Nothing is known about the nature of the surface of Jupiter, but it is probably a strange and complex system. Although much of the interior of the planet may be solid hydrogen (and helium), the pressures in the outer parts are too low and the temperatures probably too high to permit hydrogen to solidify. Hence, there may be some liquid hydrogen (and possibly methane) near the surface of Jupiter. Between this and the atmosphere, it is expected that there will be a transition layer containing solid or liquid ammonia (or both), methane, and possibly ice. The foregoing is admittedly speculation, since the temperature distributions in the atmosphere and interior of the planet are quite unknown.

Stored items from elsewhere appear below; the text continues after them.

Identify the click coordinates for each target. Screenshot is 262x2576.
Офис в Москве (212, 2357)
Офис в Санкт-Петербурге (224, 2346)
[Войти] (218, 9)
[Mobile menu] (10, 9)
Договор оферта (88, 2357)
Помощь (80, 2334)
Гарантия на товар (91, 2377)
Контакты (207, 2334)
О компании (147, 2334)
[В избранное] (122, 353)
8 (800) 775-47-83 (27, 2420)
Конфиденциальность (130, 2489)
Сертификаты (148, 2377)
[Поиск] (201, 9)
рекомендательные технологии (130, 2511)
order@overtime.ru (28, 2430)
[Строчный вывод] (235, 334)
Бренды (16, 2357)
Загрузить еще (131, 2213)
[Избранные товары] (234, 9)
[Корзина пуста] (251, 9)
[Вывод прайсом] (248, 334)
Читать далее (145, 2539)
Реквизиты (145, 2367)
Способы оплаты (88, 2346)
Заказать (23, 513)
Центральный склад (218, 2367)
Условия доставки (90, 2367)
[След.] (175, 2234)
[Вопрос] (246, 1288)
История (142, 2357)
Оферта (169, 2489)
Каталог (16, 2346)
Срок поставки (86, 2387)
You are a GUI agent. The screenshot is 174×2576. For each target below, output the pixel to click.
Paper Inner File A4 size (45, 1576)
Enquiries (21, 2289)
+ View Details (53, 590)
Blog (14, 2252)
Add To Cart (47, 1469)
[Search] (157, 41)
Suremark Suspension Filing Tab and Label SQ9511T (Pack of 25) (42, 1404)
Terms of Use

This seems to agree to some extent with the modern picture of Jupiter's structure as given by Wikipedia:
Jupiter is thought to consist of a dense core with a mixture of elements, a surrounding layer of liquid metallic hydrogen with some helium, and an outer layer predominantly of molecular hydrogen ... The core is often described as rocky, but its detailed composition is unknown, as are the properties of materials at the temperatures and pressures of those depths ... The presence of a core during at least part of Jupiter's history is suggested by models of planetary formation that require the formation of a rocky or icy core massive enough to collect its bulk of hydrogen and helium from the protosolar nebula ... A core may now be entirely absent, as gravitational measurements are not yet precise enough to rule that possibility out entirely ... The core region is surrounded by dense metallic hydrogen, which extends outward to about 78% of the radius of the planet.
That is to say, both then and now, the belief is that Jupiter and the other giant planets have dense, non-gaseous interiors.
Since the 1960s, the understanding of the behavior of hydrogen under extremely high pressure has changed, and it's believed that the bulk of Jupiter's and Saturn's volumes consist of metallic liquid hydrogen.